それと……助けてくれてありがとな、ロネット。これからも頼むぜ?」
「助かったニャー。ロネット、ありがとニャー」
「はい!」
俺とクロエのお礼に、ロネットが嬉しそうに返事をする。うむうむ、いい光景だ……と思っていた矢先、徐に近づいてきたリナが俺の鼻を摘まんで捻る。
「イテェ!? 何すんだよいきなり!?」
「だから何でアンタは事あるごとに好感度を稼ぐのよ! アリサ様やクロちゃんに次いで、遂にロネットたんにまで手を出すつもりなわけ!?」
「ちがっ!? そんなこと考えてねーよ! 普通に褒めただけじゃねーか!」
「だからそれが主人公ムーブだって言ってるのよ! アンタ絶対日本……んんっ、田舎にいた頃はそんなことしてなかったでしょ!?」
そう言って詰めてくるリナに、俺は少しだけ遠い目をする。
「フッ、甘いなリナ。
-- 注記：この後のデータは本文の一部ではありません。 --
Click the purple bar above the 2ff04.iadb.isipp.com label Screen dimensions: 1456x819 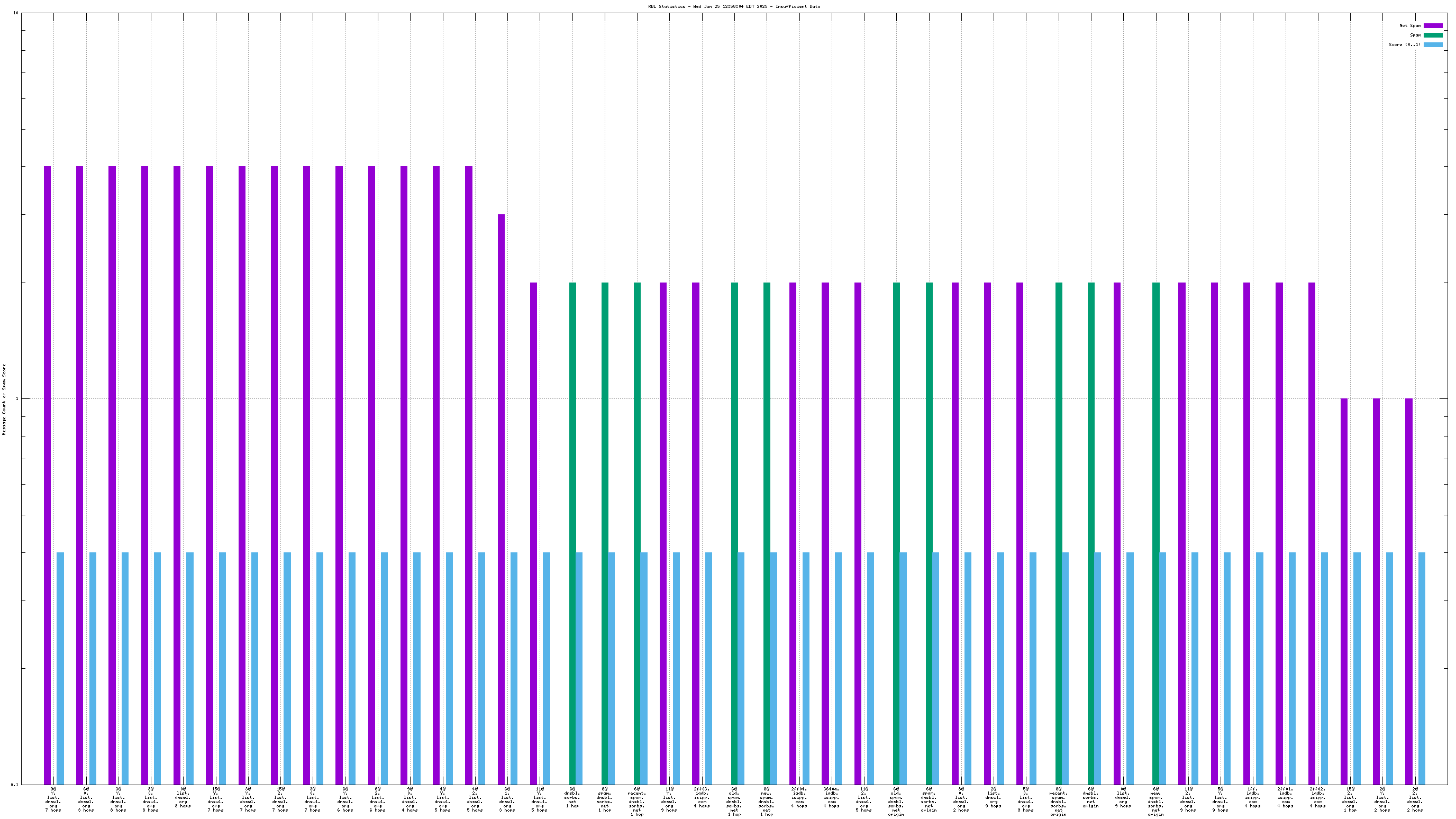[x=793, y=531]

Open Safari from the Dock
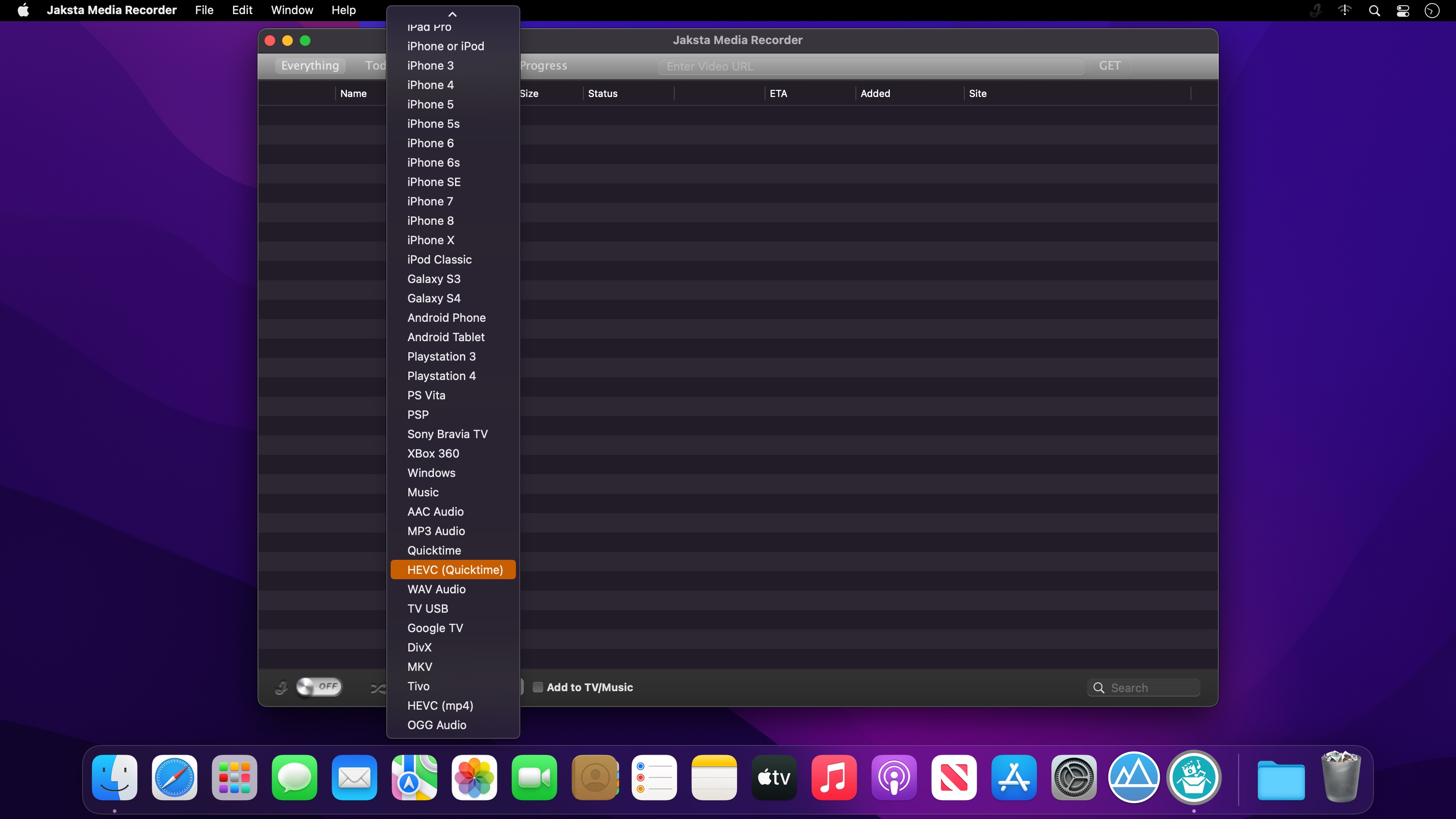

いいか? 仲間内で『互いの頑張りをちゃんと見ている』と伝えるのは大事なんだ。案件を投げりゃ勝手に製品ができあがると思ってるクソ営業のせいでできあがった地獄のようなスケジュールのなか、それでも必死に頑張れるのは、同じ境遇の仲間達がいたからなんだ。
ああ、そうとも。できて当然、やって当然。仕事があるだけマシだろ? 給料貰ってんなら黙って働け! 評価? 今の一〇倍結果を出してから言いやがれ……うぅぅぅぅ…………」
悪夢の日々が脳内に蘇り、俺は思わず頭を抱える。いいか? 人間はコインを入れてレバーを捻ったら勝手に商品を吐き出す機械じゃないんだ。感謝も敬意もなしに当たり前以上の結果を求めるなんてのはクソ中のクソであって……尊厳、せめて人としての尊厳を…………
「えっと……ご、ごめんね? うん、アンタよくやってるわよ? ねえみんな?」
「ん? そうだな。シュヤクはしっかり役に立ってるぞ」
「クロの次くらいに頑張ってるニャー」
「そうですよ! みんなシュヤクさんのことは認めてますよ!」
「…………本当に?」
「本当本当! だからほら、元気出して、次いきましょ!」
「……うん」
激しく情緒不安定になった俺の心に、皆の優しさが染み込んでくる。こうして色々な闇を乗り越えた俺達は、引き続きダンジョンを探索していくのだった。